AIM OF THE TASK: Output the line that contains "octubre 2015 (71, 2022)", then every line beneath it through the end of the records, exactly as given and with no other lines.

SUPPLIED RECORDS:
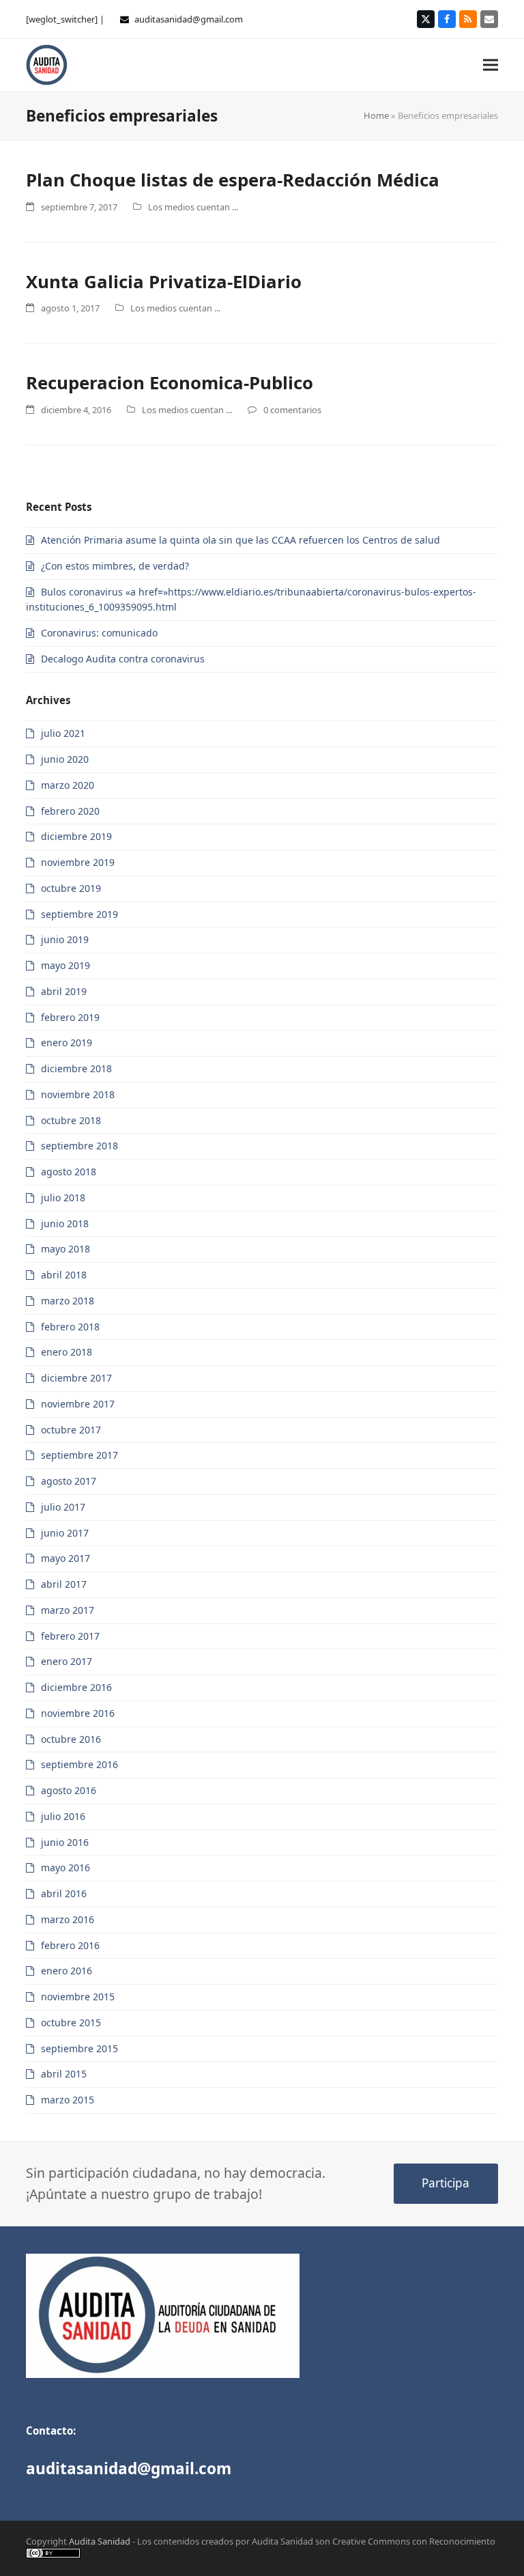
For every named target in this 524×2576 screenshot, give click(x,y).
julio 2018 (63, 1197)
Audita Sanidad (99, 2541)
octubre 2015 (71, 2022)
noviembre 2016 (78, 1713)
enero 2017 (66, 1661)
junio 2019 (65, 939)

RESPONSE TO THE TASK:
octubre 2015 (71, 2022)
noviembre 2016 (78, 1713)
enero 2017 (66, 1661)
junio 2019 (65, 939)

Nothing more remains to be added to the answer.